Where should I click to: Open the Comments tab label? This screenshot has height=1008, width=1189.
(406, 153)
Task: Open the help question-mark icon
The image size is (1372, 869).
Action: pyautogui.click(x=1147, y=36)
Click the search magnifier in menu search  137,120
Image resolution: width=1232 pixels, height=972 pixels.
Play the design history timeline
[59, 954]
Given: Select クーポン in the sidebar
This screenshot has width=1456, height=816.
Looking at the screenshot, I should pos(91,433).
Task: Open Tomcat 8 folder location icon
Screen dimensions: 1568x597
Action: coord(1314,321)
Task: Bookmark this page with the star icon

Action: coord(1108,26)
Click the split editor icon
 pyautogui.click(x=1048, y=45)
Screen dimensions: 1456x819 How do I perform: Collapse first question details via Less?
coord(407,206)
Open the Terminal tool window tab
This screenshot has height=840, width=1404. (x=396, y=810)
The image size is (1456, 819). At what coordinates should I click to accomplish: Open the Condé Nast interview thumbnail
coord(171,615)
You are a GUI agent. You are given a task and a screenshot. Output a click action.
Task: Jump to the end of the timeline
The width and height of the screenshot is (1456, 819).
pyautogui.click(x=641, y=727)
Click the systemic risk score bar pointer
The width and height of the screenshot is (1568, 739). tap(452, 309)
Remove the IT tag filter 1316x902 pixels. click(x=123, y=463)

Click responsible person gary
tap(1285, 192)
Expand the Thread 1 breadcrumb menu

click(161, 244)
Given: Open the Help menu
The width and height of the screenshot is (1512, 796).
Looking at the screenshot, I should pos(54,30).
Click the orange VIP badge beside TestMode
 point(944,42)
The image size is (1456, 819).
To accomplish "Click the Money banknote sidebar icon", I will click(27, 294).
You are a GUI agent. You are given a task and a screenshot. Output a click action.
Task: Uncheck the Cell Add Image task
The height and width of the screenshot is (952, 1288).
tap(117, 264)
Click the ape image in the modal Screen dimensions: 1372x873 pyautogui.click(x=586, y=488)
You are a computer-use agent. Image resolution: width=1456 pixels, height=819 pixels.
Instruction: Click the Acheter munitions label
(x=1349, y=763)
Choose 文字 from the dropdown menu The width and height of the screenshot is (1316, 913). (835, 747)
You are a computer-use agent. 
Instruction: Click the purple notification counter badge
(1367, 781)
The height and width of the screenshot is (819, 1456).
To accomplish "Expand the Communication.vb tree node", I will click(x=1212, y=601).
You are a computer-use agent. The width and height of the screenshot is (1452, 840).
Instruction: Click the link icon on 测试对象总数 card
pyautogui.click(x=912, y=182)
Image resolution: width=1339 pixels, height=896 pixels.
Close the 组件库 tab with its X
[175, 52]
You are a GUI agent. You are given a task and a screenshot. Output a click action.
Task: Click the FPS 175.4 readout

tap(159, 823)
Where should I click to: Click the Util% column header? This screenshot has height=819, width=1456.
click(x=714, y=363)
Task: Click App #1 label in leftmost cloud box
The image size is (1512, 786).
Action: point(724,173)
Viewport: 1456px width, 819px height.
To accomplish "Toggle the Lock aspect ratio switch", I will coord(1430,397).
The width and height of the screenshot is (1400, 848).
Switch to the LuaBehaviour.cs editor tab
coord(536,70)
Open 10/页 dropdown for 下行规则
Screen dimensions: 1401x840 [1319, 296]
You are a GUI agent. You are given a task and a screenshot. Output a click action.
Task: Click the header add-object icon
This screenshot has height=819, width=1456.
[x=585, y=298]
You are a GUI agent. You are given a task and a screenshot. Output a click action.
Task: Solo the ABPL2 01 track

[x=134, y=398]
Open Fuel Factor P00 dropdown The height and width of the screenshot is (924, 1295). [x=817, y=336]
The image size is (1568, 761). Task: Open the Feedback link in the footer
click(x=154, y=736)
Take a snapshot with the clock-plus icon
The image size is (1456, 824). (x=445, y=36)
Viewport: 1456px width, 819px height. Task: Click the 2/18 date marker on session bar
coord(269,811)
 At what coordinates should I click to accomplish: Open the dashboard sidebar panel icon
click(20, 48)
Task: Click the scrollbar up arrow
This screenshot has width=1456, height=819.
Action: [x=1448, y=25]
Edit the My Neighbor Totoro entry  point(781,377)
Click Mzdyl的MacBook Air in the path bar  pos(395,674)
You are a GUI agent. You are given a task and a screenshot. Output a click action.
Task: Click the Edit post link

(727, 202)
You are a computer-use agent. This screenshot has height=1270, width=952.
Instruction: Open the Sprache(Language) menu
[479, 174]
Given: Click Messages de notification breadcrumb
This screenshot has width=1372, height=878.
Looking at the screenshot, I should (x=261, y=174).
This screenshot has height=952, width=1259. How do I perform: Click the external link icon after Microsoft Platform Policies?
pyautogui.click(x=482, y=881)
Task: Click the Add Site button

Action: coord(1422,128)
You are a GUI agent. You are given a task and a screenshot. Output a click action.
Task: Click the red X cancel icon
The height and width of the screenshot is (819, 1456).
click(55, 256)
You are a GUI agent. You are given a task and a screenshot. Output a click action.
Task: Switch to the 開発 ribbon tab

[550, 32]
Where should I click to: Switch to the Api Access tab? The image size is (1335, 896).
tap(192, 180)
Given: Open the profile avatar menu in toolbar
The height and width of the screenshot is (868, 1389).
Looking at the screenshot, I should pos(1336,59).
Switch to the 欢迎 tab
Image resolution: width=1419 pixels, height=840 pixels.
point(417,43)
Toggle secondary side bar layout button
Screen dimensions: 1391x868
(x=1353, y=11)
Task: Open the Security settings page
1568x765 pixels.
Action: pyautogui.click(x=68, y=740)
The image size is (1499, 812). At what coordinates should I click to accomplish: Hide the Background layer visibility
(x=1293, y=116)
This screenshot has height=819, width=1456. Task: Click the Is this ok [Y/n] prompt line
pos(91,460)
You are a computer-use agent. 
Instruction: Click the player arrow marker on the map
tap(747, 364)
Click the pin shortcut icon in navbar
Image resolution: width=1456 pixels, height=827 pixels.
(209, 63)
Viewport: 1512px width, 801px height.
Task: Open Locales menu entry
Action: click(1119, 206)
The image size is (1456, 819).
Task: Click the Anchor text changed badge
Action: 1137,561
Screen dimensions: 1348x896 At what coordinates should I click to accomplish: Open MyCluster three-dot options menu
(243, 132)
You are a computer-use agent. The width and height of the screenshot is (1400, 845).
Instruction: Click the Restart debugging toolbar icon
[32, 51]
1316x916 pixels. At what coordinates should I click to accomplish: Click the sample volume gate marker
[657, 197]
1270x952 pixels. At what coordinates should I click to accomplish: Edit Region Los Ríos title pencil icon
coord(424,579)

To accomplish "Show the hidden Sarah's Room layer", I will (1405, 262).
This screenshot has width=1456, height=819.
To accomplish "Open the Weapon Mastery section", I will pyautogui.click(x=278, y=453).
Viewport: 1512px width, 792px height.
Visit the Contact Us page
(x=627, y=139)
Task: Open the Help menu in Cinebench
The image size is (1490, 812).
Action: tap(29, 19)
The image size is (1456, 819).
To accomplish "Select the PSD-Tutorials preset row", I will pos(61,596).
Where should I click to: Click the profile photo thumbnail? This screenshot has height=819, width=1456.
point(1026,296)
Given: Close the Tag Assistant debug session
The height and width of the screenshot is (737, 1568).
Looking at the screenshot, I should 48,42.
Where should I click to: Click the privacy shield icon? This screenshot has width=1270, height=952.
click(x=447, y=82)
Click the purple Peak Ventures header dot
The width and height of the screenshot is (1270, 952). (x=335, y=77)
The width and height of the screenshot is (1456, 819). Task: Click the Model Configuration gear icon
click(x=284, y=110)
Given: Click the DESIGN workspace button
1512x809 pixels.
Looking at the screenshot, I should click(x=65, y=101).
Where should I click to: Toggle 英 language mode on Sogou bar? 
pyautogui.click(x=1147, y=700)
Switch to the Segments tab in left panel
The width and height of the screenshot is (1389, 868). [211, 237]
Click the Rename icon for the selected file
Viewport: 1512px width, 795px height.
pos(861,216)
####################
**Your assignment:** Search the data above for "will" and copy every line where it turns up.

**Final answer:**
To accomplish "Click the Money banknote sidebar icon", I will click(27, 294).
To accomplish "Expand the Communication.vb tree node", I will click(x=1212, y=601).
To accomplish "Toggle the Lock aspect ratio switch", I will coord(1430,397).
To accomplish "Show the hidden Sarah's Room layer", I will (1405, 262).
To accomplish "Open the Weapon Mastery section", I will pyautogui.click(x=278, y=453).
To accomplish "Select the PSD-Tutorials preset row", I will pos(61,596).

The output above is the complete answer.